Many years ago, when even the notion of actually owning original copies of all them classic US Metal Rarities felt very unlikely, I was doing my best to track down CDRs of as many Metalpage/Metal Treasures-hyped titles as possible. Plenty of life-long favorites were discovered, plenty disappointments too. Included in one of the first batches of discs I received was this highly intriguing title called "Worship New Gods" by a mysterious act calling themselves COVEN.
I don't remember what else might have been included in the same package - they've all faded from memory simply because the impact of hearing this album from the first time was IMMENSE. From the haunting Doom Metal of "Riddle Of Steel" to the darkened awkwardness of "Loki", the music of WNG will leave no Metalhead sitting on the fence - this truly is One Of Those Special Albums (and a true love it/hate it-affair I'm sure).
It quickly became obvious they had no affiliation what so ever with all the other "Covens" that's been around, and calling the info available on the band scarce would be pushing it. There simply were none. In 2006 I stumbled across the excellent MotorCityRock-site, and via their forum I finally got in contact an old band member, drummerboy Brian McGuckin. A mere 2-and-a-half years later this the very first COVEN(13) interview since back-in-the-days was finished and many a secret finally unveiled!
Brian McGuckin: Well yes, sort of I guess. I think that COVEN has always been a mysterious band, and keeping a low profile just adds more to the inquiring minds. But really, for the most part, when we disbanded in 1992 we all went on our own separate paths and it seems then, that is when the flame burned out. Now with the help of the internet, fans have finally gotten in touch with me, and now we can sort of open these doors again for people who want to know more about us. It is always a pleasure to talk about the COVEN days, but yes, I do like a little mysticism.

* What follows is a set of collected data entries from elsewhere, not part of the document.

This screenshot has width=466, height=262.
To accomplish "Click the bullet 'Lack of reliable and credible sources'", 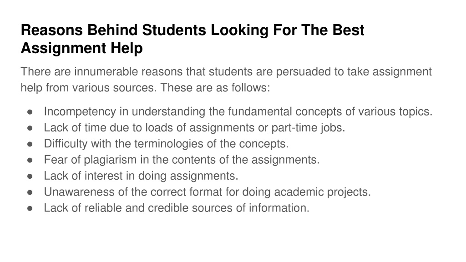I will coord(177,208).
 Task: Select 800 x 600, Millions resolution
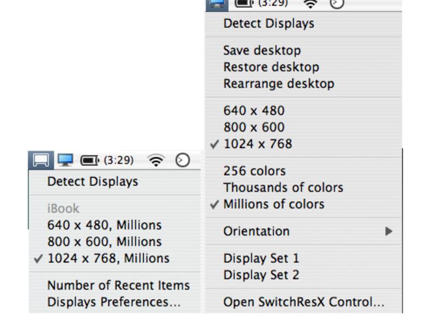click(104, 242)
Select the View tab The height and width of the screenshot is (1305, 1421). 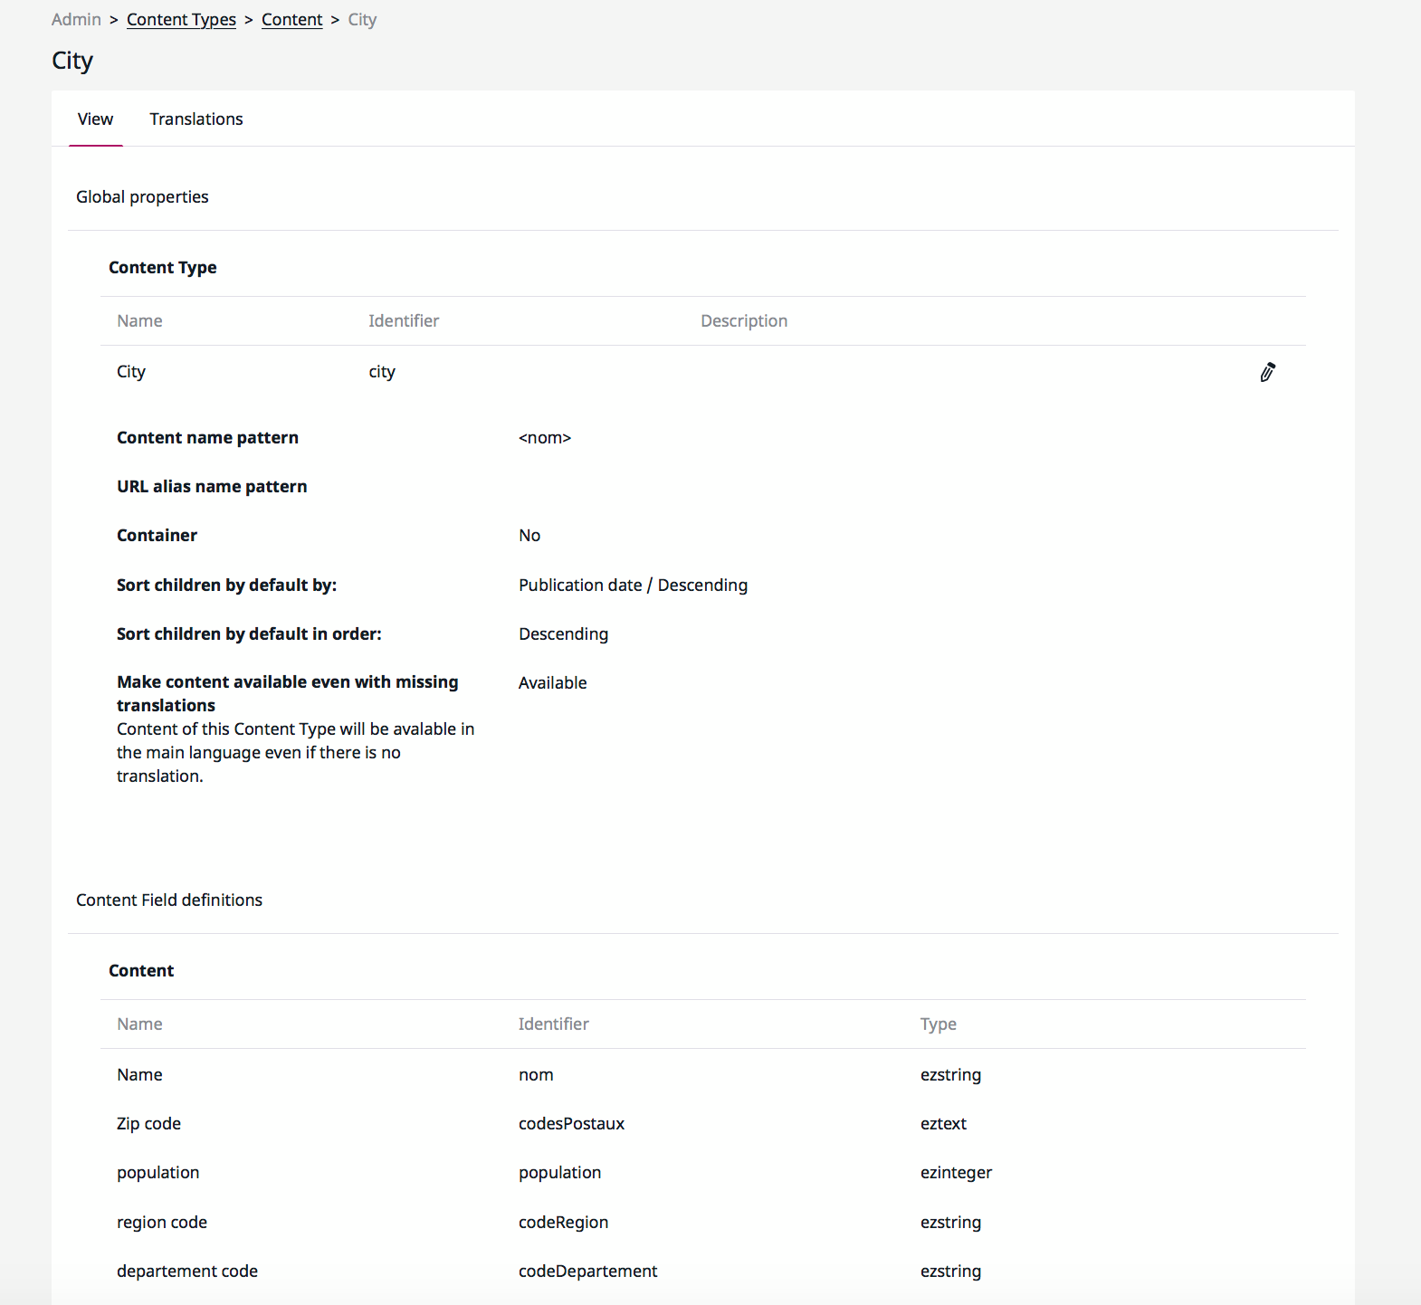pyautogui.click(x=95, y=119)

Roger Cyrkiel: Yeah, I’m the creator of this organization and I consider myself a little bit of a “hermit”. I loved the band then, since this was so many years later, times have changed. We were kind of ignored back then. And I wish we would have had the attention that we are getting now, then.
Would you enlighten us collectors and fact freaks on the specifics of your 2 albums, like which years they were released, how many were made etc?
BM: Let’s see here… I believe we recorded “Worship New Gods” in 1987 at Spectrum Sound Studios and released it on vinyl in the summer of 1988 on our own label Crom Records. I’m not sure how many though, either 500 or 1000 were pressed. We NEVER did a second pressing either, that I do know for sure. “Ragnarok” was released in 1991 on cassette only, also on Crom. As far as how many, I don’t quite know.
RC: I believe there were 2. The first one was pressed on vinyl, and this is the days before CD's, in 1987. And that was the first record and it was called "Worship New Gods". The second was Ragnarok, which was only released on cassette. And that one was released in 1991.
Am I right in assuming that the name change from COVEN to COVEN 13 was to avoid confusion with the Seattle thrashers of “Blessed is the Black”-infamy? Why the short fling with the 1066 moniker?
BM: Actually no. We were fully aware of the COVEN from Seattle. The reason for the name change was due to the COVEN from the late 60’s, early 70’s. They sent us some hate mail threatening to sue us and what not [Wow, overrated AND rude../Ed.] so we decided to add the 13 to the name. 13 witches in a Coven… As far as 1066, it was just one show. I don’t know why? That was Roger and David’s doings. At the time, I think that they thought that there were just too many other “COVEN’s” out there, and thought it would be a good idea to change the name. But 1066… no fucking way! Todd and I didn’t like it at all. COVEN 13 was way better, and by that time everyone knew us as COVEN 13. Todd and I won, and we went back to COVEN 13.
Your views on Seattle’s COVEN? Isn’t “Iron Dick” so stupid it’s kinda funny?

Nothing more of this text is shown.